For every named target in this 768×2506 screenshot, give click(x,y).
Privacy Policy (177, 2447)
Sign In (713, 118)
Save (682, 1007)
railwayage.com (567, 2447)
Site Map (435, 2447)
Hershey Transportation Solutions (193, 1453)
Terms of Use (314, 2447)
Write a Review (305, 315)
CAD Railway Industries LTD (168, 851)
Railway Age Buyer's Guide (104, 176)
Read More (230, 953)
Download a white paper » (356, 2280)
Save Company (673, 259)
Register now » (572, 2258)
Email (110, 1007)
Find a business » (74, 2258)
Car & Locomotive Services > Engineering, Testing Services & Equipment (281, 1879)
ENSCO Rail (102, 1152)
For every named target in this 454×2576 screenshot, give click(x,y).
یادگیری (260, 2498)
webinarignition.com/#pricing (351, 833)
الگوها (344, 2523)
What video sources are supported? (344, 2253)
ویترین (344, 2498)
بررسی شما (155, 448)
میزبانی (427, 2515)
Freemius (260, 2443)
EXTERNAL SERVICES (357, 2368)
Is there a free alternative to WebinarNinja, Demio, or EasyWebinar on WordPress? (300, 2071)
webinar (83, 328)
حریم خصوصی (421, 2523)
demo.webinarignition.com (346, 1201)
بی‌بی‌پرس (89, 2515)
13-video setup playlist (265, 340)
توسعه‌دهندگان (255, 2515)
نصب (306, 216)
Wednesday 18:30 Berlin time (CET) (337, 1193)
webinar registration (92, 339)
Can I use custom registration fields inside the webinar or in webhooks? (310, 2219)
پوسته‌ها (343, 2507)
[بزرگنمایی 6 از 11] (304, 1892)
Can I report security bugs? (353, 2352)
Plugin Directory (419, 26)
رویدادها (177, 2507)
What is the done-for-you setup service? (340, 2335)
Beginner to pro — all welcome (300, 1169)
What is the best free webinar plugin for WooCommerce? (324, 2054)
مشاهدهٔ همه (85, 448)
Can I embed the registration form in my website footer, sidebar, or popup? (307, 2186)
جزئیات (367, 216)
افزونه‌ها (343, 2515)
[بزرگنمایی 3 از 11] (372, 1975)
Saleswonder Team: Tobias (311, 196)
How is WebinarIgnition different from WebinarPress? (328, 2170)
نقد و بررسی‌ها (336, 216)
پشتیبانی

----------

Take every line of the material that contains the word "video", and copy it.

What video sources are supported? (344, 2253)
13-video setup playlist (265, 340)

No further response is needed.